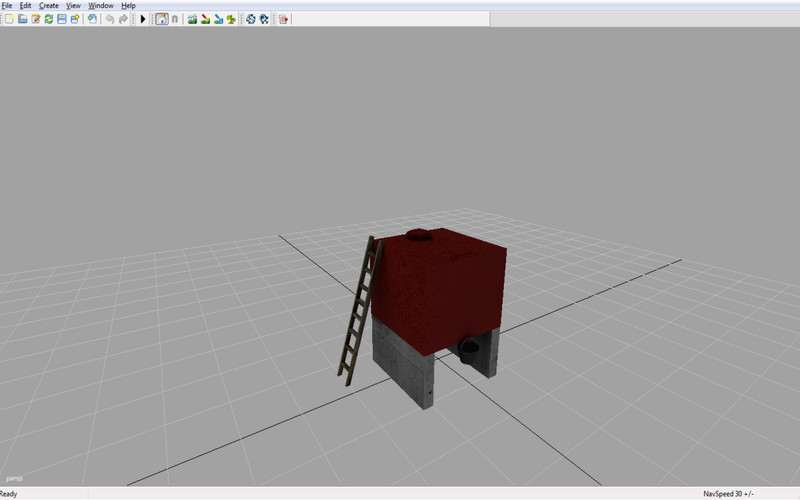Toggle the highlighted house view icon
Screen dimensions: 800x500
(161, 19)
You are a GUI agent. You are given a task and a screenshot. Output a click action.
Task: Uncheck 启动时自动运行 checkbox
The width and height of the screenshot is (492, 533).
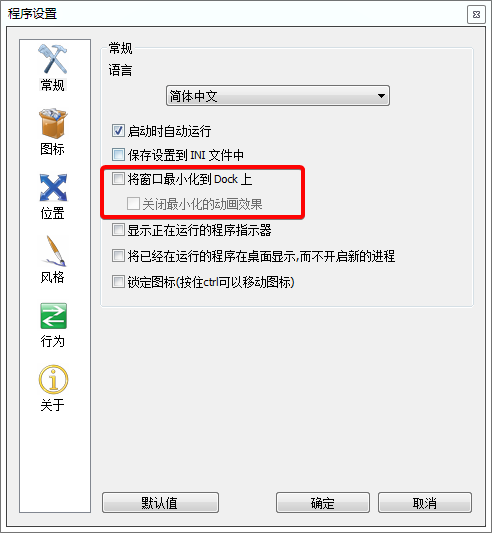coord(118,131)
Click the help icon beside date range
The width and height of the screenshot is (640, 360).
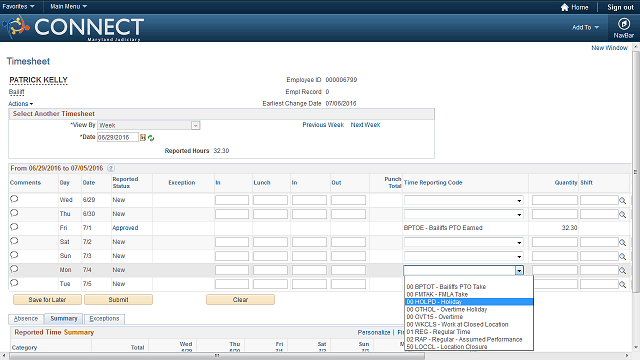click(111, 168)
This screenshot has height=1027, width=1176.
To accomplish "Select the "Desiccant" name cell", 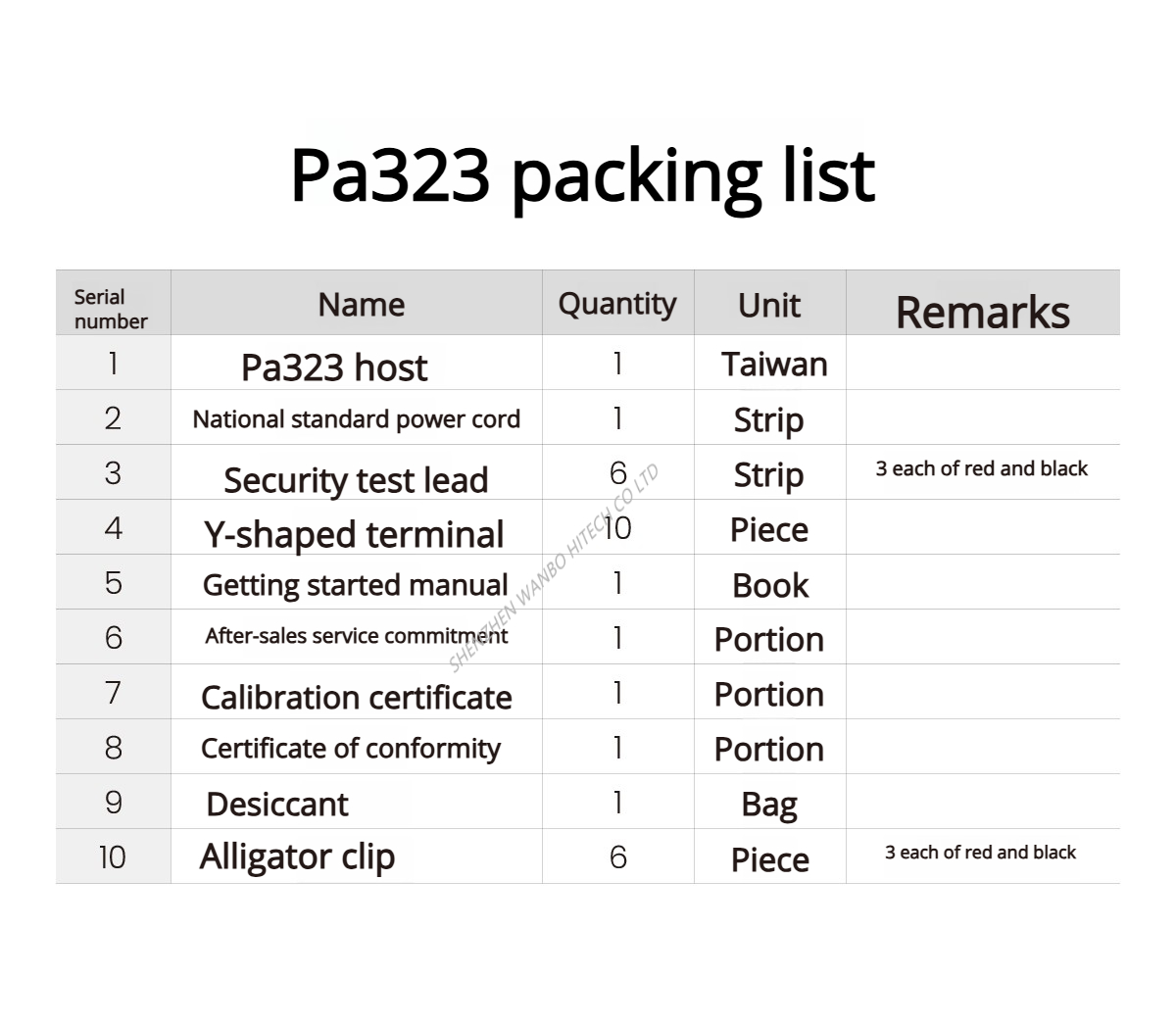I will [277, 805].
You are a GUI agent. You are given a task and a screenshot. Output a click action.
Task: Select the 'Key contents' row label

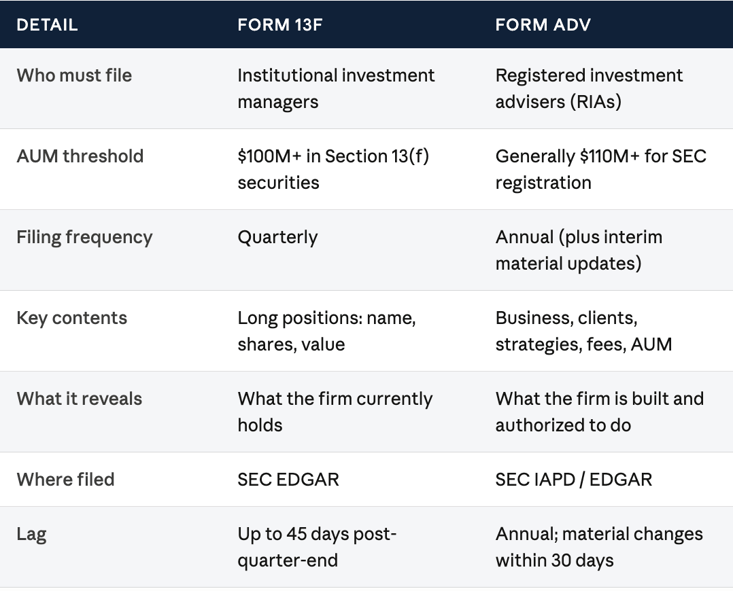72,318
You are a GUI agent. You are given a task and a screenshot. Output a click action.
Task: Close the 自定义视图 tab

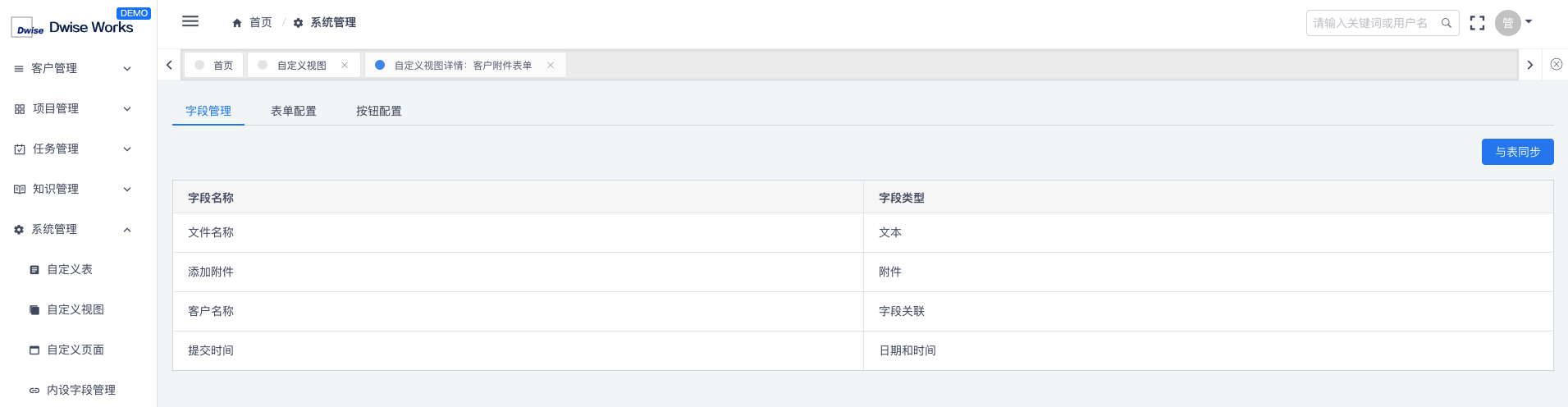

━━━━━━━━━━━━━━━━

### Problem to work on
Each line from the one that contains "Task: Select the 'Key contents' row label" through the end of the records should be restated exactly; include both end lines and leave any pictures out.

### Response
Task: Select the 'Key contents' row label

72,318
You are a GUI agent. You are given a task and a screenshot. Output a click action.
Task: Close the 自定义视图 tab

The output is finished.